◆ Required action ◆
Among the entries that follow, some lines contain the word "click". Show all of them.

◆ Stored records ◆

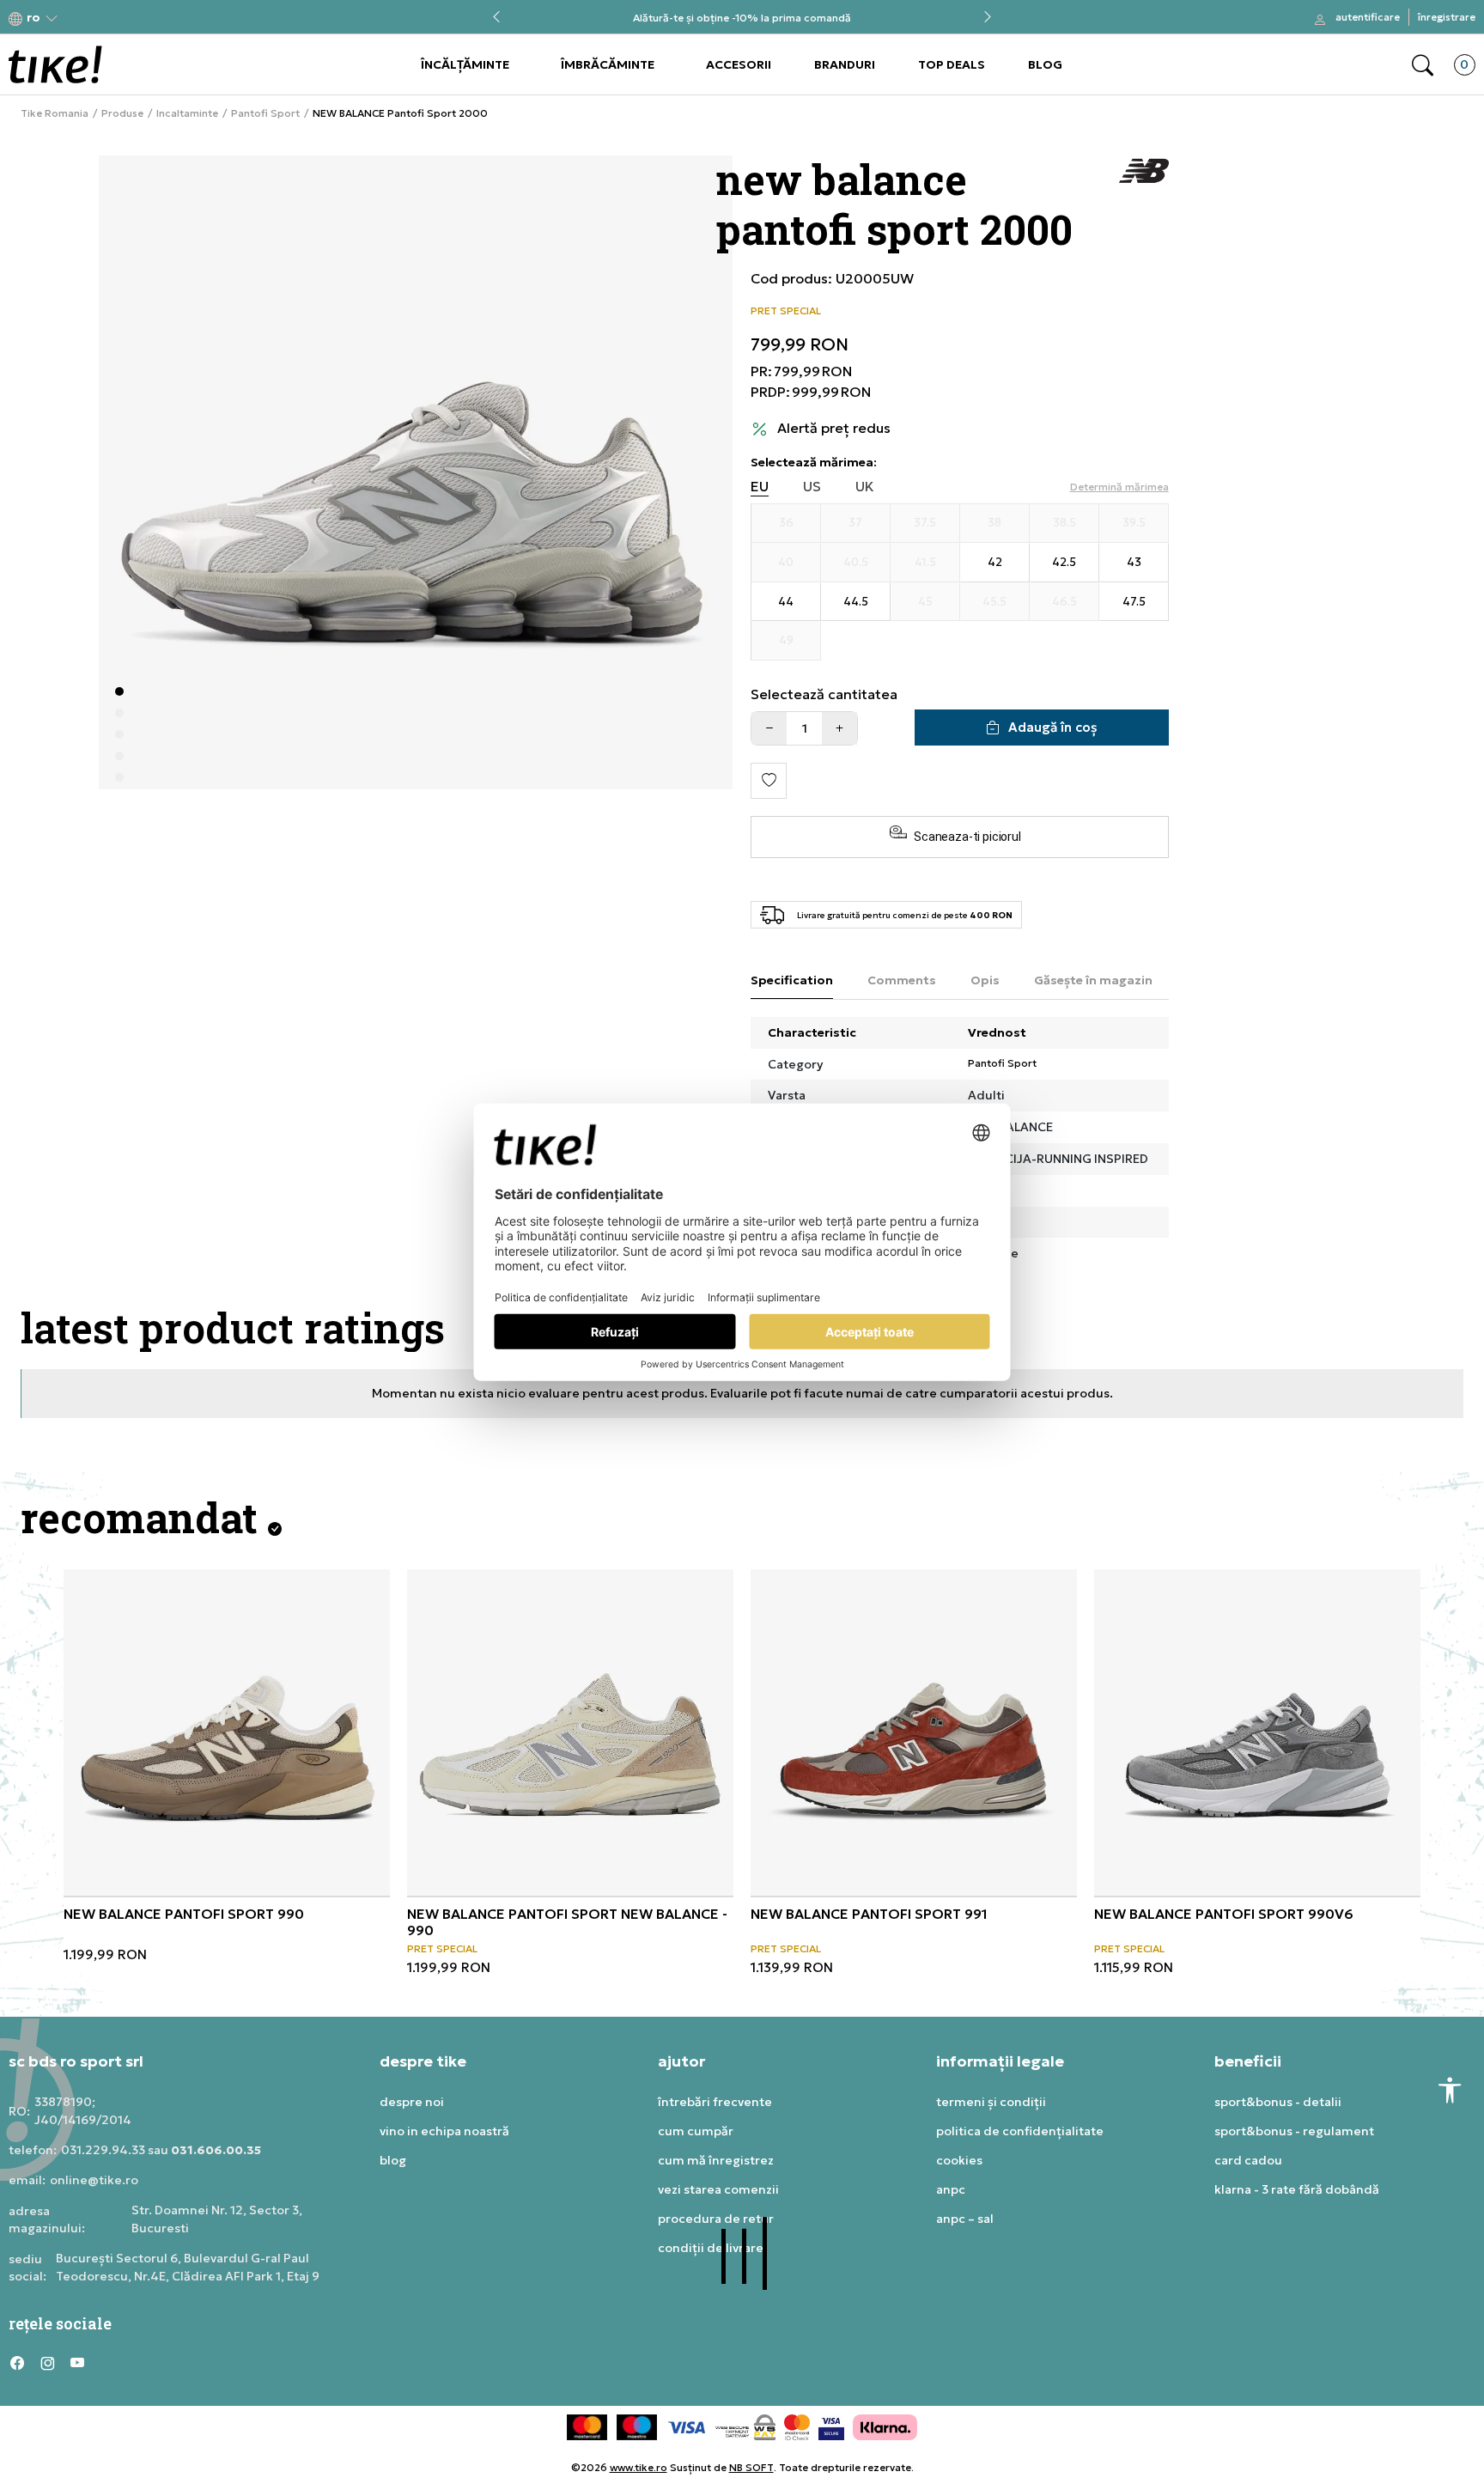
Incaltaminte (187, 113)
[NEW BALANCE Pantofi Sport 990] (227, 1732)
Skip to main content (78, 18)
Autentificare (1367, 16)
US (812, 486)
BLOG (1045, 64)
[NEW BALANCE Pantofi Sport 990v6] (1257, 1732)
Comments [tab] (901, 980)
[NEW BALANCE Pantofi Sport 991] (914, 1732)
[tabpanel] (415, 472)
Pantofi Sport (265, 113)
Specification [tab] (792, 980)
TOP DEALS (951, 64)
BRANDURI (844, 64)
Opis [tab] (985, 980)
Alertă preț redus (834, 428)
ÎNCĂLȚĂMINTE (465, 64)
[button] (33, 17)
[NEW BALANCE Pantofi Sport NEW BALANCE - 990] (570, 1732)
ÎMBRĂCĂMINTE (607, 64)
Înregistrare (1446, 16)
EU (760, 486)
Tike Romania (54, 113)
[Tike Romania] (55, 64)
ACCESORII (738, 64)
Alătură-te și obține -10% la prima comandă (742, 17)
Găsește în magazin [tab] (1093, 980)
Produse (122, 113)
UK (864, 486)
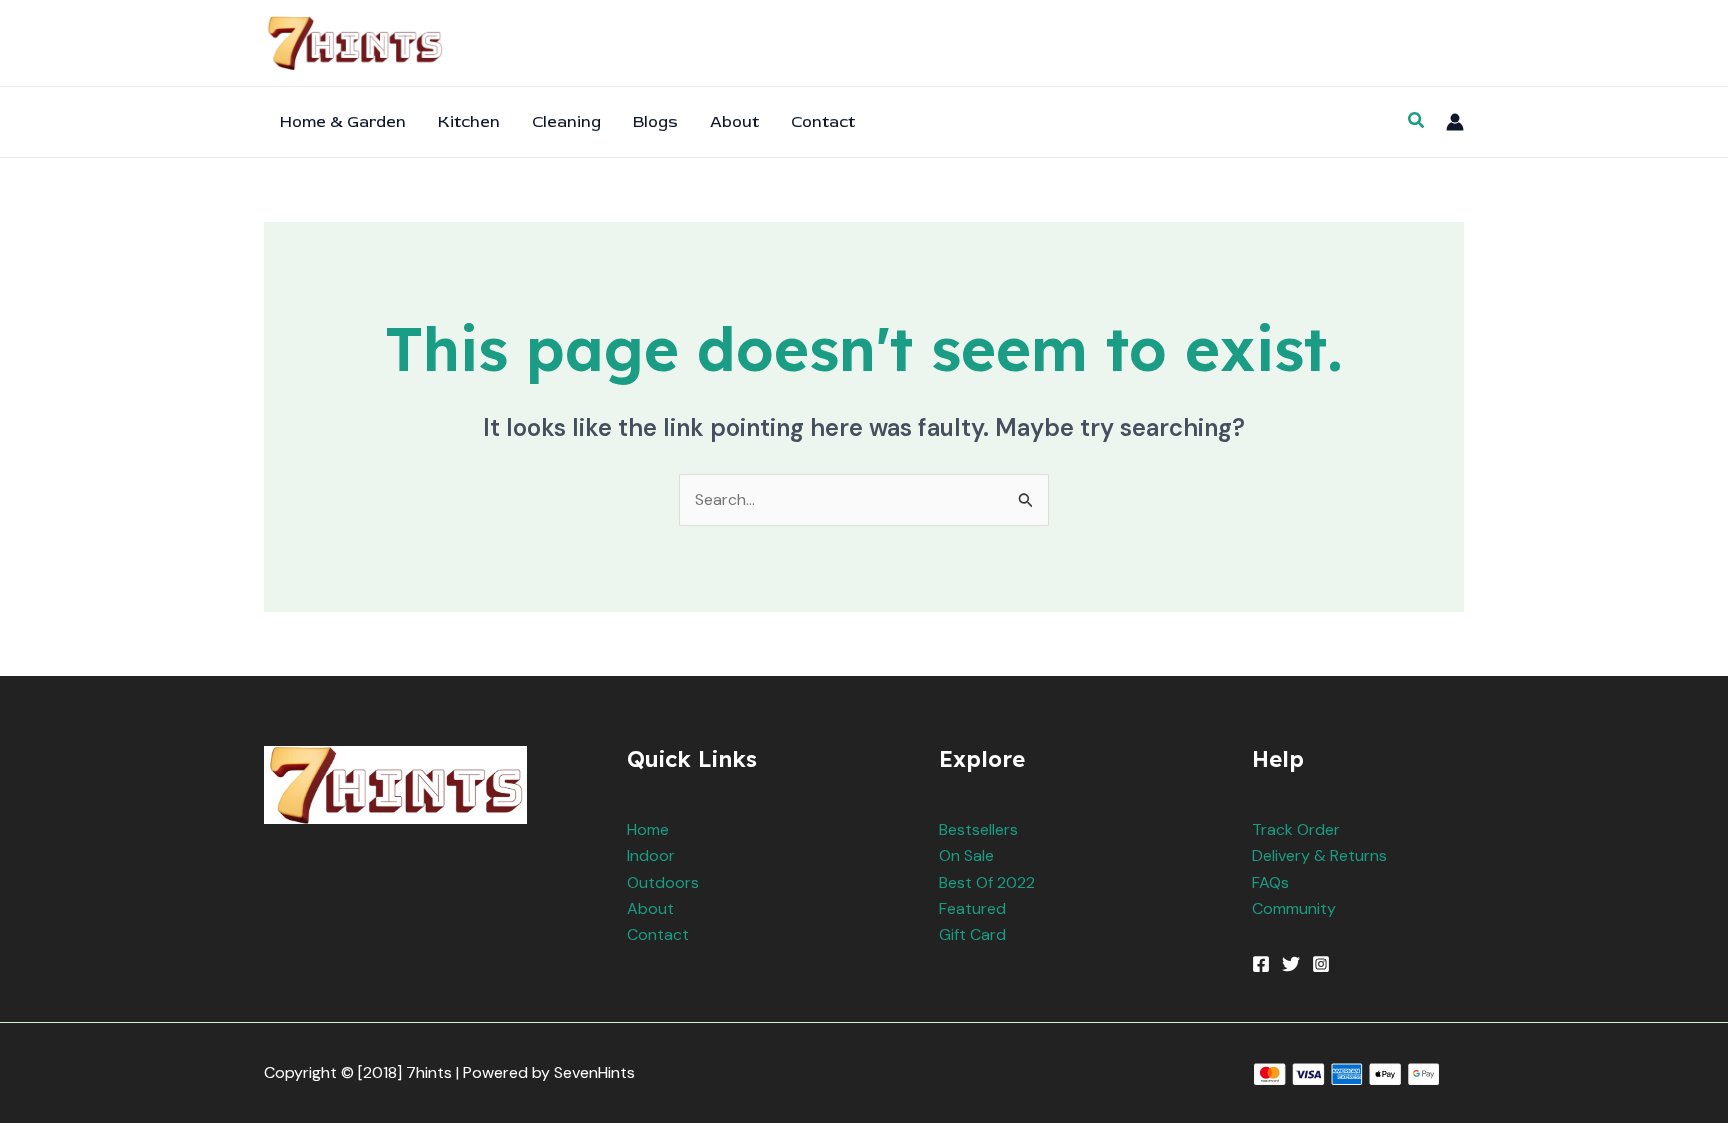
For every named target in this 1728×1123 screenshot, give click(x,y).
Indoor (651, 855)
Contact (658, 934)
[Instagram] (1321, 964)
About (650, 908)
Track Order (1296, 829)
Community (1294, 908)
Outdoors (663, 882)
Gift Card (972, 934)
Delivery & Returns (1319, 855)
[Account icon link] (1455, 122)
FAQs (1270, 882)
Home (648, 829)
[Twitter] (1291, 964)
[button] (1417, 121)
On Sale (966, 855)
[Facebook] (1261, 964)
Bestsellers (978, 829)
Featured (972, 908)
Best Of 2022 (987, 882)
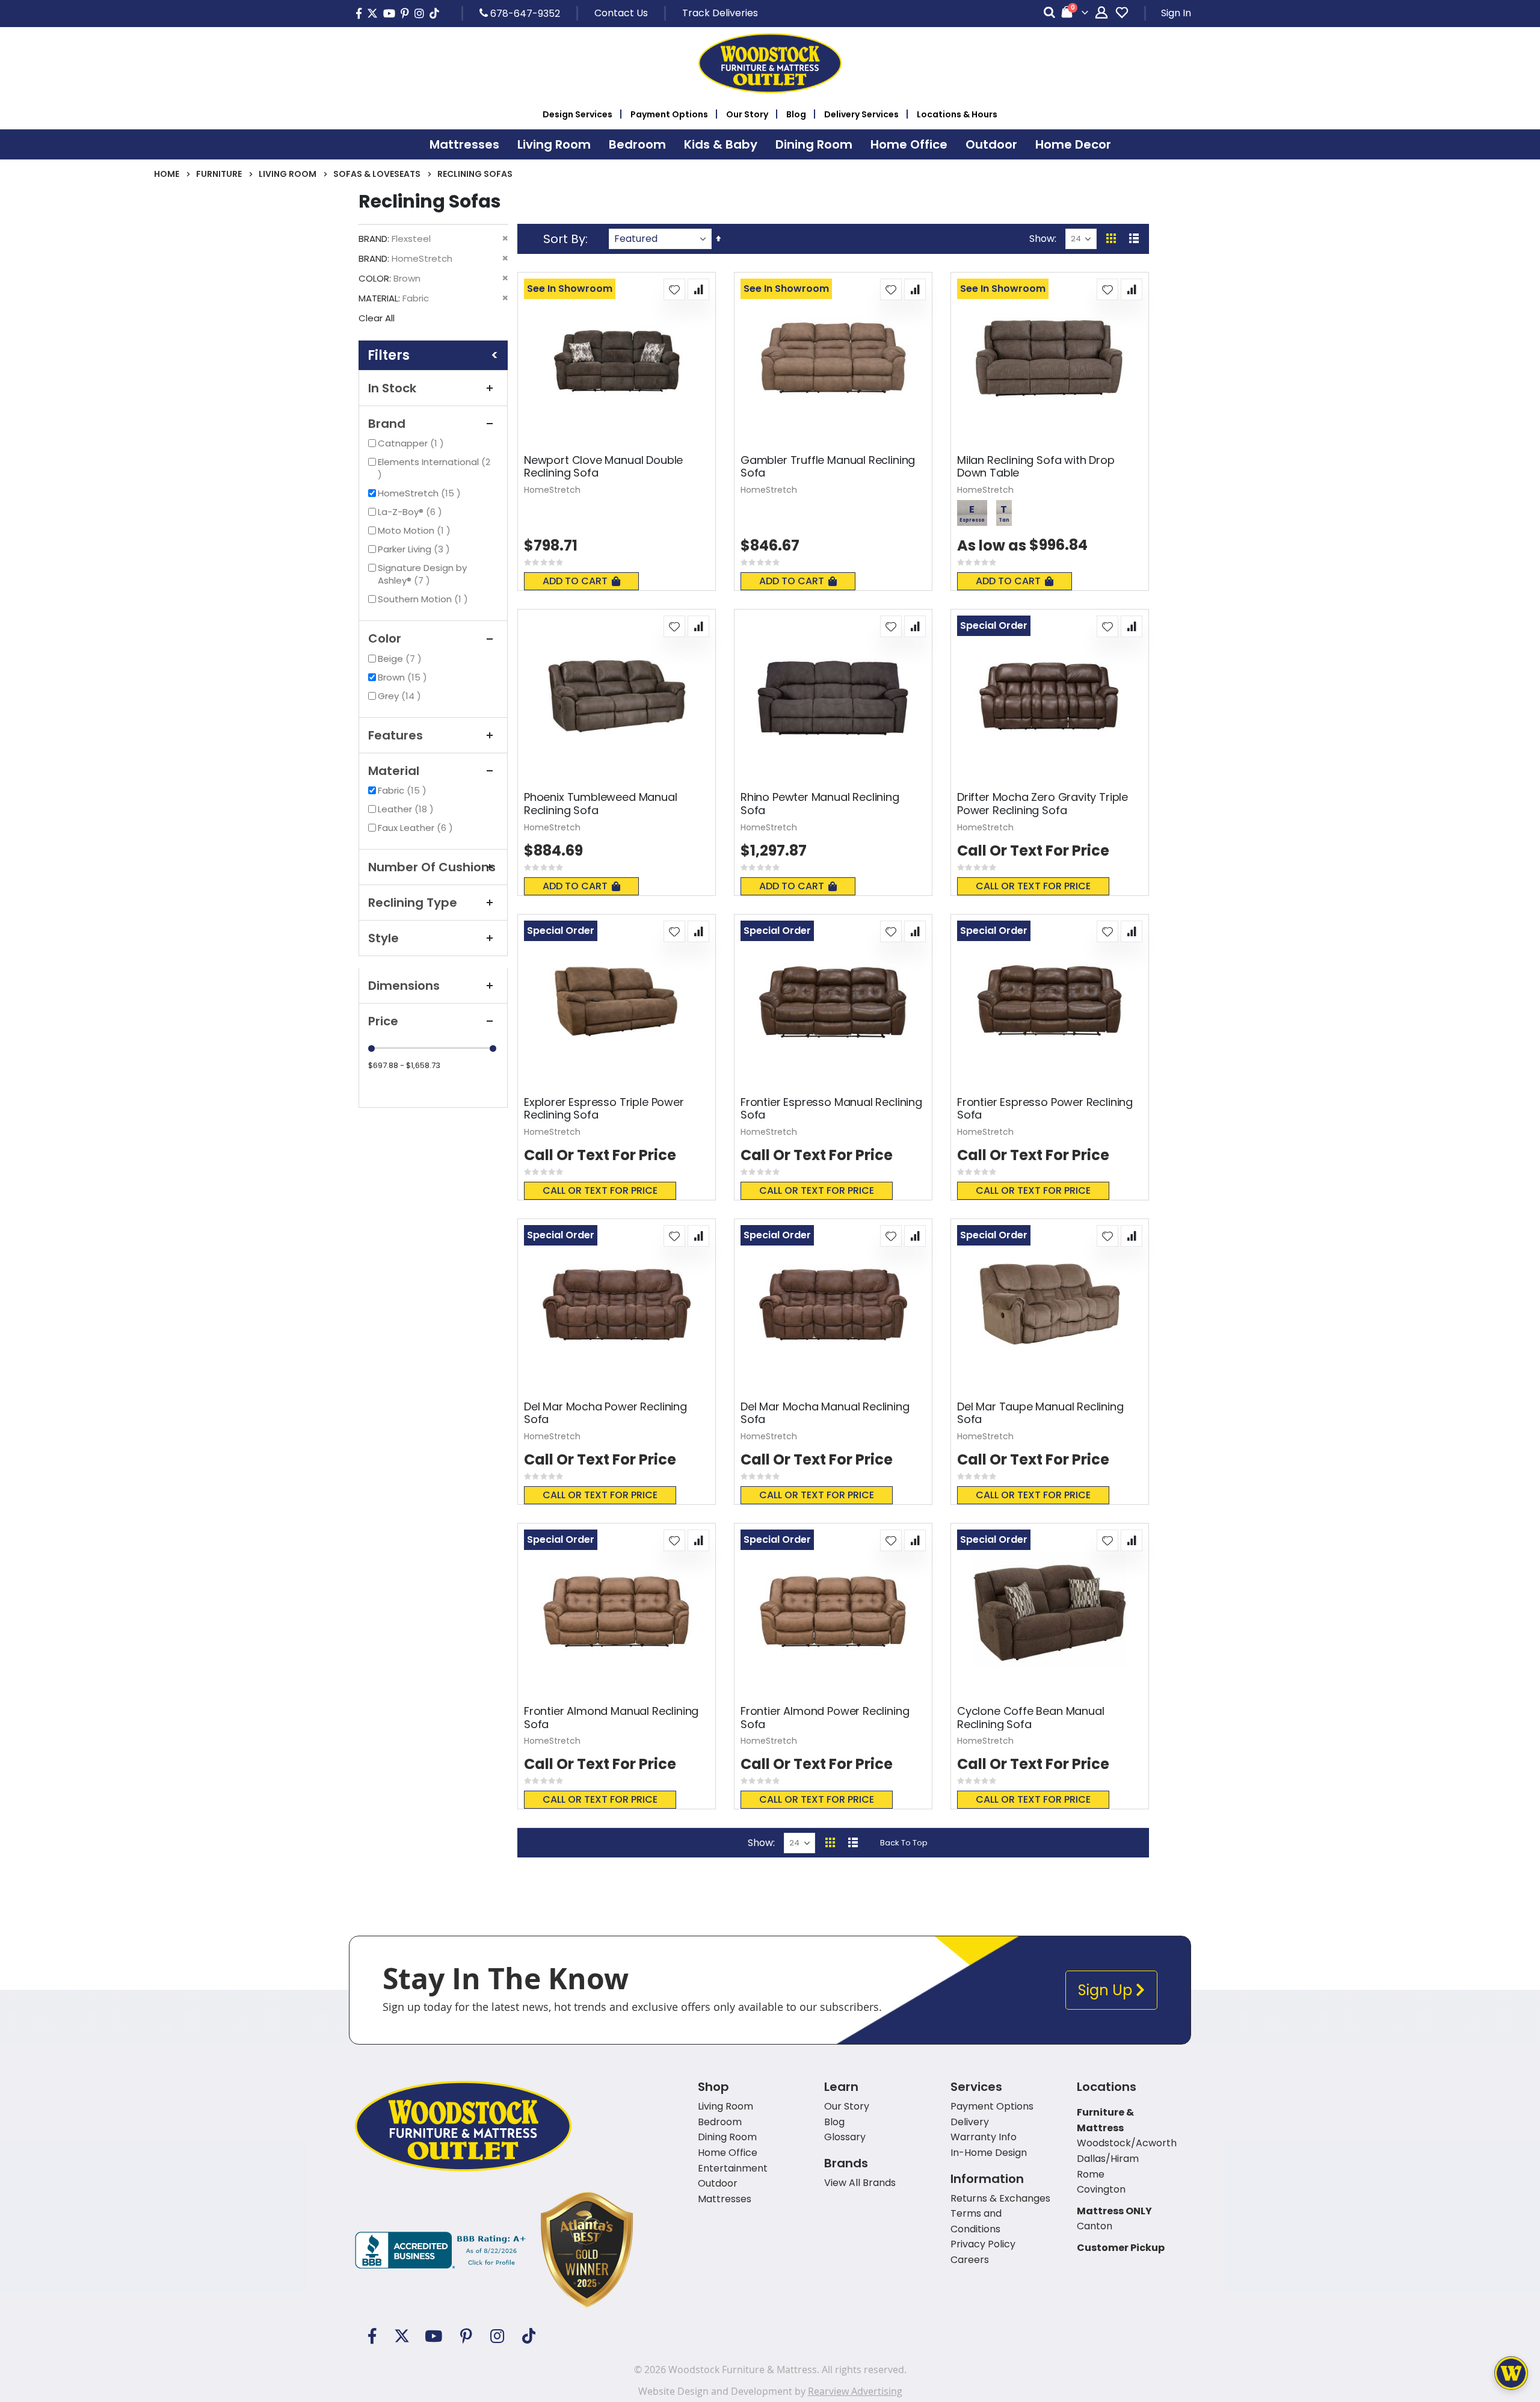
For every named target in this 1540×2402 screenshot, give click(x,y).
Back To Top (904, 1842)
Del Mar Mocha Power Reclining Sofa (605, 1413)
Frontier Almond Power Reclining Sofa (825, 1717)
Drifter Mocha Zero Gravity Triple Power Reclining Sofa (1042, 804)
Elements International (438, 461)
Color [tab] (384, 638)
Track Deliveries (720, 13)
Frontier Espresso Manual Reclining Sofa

◆ Answer to this problem ◆
For every named target in this 1728×1123 screenshot, give click(x,y).
For every named target in this 1540×2402 screenshot, give click(x,y).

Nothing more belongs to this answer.